City downtown events director Mike McGiffin said McDowell was the right person at the right time to make this backdrop work. He helped McDowell through some early steps when the concept was foggy, and then helped after launch when there was this collective “Wow” and some tweaking was needed. McDowell said many officials stepped in after Flea 1 to help him get official; all help, no hate, he said.

“There’s a grit to what Derrick has created. It’s real. It’s authentic. It’s a good fit for what else is happening in the city right now,” said McGiffin.

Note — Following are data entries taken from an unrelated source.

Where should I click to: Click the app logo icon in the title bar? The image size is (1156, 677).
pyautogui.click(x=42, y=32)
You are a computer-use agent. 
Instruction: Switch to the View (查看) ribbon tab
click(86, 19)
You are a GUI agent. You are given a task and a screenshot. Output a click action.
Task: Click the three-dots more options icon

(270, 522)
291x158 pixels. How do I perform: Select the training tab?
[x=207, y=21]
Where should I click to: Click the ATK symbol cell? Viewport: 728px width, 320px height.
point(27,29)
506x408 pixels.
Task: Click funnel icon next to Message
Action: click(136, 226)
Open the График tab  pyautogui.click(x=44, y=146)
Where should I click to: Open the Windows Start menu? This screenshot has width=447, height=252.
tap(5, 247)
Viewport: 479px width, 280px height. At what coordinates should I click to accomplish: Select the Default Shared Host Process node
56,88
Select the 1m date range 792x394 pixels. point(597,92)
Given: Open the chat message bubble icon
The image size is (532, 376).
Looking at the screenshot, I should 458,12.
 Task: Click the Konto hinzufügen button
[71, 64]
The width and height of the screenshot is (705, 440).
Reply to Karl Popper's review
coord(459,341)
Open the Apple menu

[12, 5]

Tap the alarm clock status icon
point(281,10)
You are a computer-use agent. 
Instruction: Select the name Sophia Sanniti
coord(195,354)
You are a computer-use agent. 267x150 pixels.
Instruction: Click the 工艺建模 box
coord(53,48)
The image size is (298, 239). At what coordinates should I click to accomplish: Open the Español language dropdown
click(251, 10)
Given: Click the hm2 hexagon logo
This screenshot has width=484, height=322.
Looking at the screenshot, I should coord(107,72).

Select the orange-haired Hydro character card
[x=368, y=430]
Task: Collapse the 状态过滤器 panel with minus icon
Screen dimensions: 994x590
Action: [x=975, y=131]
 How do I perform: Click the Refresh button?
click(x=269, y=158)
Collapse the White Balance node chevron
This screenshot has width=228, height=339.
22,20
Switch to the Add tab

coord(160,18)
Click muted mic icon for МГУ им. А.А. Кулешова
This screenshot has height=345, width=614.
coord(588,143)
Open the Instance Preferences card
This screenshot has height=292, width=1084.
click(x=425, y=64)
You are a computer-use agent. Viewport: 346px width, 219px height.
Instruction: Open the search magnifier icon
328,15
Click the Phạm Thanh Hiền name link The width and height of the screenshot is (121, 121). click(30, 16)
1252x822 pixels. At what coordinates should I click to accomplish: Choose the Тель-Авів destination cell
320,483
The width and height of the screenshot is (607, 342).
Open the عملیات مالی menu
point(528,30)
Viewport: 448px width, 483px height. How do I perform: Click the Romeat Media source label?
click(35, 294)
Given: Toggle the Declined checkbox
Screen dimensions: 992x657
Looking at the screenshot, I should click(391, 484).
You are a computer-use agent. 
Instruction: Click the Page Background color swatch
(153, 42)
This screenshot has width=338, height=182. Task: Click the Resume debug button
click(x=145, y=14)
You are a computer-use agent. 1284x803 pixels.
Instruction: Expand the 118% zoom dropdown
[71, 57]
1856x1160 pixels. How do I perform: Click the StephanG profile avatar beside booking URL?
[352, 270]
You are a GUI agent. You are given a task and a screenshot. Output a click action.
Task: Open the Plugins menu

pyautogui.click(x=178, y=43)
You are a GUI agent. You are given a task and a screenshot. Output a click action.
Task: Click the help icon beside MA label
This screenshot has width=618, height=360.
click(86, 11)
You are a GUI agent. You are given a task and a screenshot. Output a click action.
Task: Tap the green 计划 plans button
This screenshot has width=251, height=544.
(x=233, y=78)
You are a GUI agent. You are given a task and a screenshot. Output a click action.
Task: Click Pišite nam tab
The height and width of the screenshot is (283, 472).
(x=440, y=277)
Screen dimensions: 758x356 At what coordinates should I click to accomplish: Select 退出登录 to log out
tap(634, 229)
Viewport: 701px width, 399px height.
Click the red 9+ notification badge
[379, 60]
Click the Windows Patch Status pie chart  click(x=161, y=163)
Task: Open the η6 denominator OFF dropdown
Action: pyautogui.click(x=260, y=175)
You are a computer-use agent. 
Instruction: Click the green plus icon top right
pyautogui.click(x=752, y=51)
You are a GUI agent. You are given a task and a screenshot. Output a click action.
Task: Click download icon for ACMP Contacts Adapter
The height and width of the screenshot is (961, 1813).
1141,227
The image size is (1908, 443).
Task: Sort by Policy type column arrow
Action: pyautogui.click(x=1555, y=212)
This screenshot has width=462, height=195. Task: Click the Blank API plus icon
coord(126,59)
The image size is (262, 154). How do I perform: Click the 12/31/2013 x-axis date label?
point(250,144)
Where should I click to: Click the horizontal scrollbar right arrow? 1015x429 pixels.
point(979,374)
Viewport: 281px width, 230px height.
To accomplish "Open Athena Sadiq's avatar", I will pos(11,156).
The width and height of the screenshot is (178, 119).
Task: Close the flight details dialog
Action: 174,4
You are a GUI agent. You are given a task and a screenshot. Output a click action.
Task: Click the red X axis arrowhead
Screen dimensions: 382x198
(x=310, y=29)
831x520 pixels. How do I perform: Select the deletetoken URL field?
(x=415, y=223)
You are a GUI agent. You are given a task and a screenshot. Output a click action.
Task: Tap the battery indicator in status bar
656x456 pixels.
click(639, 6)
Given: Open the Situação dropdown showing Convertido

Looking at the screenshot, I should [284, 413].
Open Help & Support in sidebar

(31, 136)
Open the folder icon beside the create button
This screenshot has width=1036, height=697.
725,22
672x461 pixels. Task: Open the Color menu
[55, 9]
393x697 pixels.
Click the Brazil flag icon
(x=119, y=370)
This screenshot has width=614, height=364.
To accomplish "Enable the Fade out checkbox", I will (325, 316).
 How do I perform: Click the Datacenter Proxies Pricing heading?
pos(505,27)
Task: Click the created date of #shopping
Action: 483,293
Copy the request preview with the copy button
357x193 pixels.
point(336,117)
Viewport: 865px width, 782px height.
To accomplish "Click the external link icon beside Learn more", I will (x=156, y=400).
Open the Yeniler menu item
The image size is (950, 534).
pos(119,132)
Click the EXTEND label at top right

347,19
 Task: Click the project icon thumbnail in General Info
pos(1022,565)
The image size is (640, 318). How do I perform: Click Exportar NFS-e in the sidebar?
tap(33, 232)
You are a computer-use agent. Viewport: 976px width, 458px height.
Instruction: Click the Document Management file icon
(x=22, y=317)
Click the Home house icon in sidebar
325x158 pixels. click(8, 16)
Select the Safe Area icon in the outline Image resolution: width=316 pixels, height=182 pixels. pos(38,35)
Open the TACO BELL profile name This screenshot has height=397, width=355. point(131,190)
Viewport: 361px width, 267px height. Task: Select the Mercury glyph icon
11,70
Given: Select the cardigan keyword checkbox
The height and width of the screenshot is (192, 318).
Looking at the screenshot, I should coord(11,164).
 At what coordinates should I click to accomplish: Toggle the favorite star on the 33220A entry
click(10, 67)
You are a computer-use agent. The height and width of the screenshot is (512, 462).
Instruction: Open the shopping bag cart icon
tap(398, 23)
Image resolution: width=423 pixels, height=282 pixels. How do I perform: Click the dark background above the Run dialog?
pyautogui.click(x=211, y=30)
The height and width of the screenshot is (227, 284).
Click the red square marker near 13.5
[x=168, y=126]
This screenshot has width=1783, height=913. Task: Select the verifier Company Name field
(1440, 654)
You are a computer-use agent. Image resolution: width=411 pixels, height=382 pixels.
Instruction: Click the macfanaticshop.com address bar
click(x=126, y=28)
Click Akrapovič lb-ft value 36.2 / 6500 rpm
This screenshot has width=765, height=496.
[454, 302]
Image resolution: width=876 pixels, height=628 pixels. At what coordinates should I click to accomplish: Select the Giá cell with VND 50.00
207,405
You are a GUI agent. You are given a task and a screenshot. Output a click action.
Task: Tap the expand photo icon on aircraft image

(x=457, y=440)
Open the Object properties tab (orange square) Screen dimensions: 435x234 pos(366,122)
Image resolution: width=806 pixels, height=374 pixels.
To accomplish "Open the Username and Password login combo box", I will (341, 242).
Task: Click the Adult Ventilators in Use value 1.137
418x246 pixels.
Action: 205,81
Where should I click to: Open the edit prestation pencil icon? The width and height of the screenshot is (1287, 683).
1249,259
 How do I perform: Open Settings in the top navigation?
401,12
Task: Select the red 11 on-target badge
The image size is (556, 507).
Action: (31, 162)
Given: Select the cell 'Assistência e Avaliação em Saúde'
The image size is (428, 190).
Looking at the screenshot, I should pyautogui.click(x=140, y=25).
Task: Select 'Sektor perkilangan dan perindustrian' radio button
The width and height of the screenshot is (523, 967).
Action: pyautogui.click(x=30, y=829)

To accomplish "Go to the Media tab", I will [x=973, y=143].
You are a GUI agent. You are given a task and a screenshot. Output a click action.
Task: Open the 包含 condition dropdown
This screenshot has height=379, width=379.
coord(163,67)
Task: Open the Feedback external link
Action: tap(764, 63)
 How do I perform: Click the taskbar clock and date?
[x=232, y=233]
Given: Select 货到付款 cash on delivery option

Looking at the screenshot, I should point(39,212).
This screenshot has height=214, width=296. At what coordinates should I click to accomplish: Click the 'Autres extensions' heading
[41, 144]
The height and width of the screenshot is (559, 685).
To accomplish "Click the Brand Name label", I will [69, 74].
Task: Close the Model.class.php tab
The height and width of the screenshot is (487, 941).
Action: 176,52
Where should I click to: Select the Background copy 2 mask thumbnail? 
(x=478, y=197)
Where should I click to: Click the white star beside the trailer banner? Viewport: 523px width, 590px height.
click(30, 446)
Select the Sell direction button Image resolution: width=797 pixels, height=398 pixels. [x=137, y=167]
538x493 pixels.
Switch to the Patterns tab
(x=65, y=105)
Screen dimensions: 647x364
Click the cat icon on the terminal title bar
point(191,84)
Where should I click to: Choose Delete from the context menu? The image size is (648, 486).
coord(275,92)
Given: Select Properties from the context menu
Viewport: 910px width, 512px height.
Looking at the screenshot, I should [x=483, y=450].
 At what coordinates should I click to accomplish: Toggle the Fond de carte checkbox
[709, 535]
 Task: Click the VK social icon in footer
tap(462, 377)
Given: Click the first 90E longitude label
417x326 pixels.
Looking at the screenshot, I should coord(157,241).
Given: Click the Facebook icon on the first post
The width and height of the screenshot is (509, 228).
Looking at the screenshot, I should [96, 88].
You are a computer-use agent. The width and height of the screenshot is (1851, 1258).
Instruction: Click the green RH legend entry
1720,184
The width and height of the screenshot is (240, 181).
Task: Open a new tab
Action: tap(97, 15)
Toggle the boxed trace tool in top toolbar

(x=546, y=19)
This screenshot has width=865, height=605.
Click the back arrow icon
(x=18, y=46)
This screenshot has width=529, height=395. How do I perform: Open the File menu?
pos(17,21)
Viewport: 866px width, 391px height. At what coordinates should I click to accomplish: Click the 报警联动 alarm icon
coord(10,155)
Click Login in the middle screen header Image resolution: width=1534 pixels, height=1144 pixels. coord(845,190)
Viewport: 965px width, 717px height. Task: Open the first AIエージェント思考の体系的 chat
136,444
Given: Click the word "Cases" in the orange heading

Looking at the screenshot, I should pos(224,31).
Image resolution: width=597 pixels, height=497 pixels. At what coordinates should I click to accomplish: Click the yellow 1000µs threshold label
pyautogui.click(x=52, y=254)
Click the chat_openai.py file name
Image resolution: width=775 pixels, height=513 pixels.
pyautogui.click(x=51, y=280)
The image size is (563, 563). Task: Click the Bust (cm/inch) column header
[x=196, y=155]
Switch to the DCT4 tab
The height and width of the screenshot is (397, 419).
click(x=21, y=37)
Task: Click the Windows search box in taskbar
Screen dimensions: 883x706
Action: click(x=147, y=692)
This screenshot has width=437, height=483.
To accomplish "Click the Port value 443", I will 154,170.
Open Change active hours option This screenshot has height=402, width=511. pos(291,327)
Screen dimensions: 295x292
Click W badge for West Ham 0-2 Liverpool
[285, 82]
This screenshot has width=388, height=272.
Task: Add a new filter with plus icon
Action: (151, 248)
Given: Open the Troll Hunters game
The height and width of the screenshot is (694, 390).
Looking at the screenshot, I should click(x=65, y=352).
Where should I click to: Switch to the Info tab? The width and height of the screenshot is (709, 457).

Also new in 2017 is derrickmcdowell.com – an aspiring motivational speaker site and career. I teased him about going all Tony Robbins and such.

He said in part, the site was to be sure that as all of this grows – Flea, Wardrobe, “We Are” – and his name starts to get attached to it, his story and beliefs are expressed and not lost in public perception.

In earning the 2016 Ralph Meacham award, one last thing that’s cool about the Flea instant success and McDowell’s perseverance is the 800-pound elephant in the room.

He is a black entrepreneur.

In a perfect world, it would not matter. But let’s be honest: we ain’t perfect.

As downtown has evolved the last 10 years, and you list the top names tied to its growth – either legitimately or by hype – one thing is consistent: All are white.

Flea was right for many reasons, and one reason is who McDowell is by race.

“I enjoy being one example of a seat at the table. I didn’t single out that cause, but it needs to happen,” McDowell said.

“Hopefully it represents an example that we need to see more of the underserved sectors of our market at the table. Women need it. Black people need it. Hopefully even YSU students see it, too – that you can go after things like this if you are willing to take a leap.”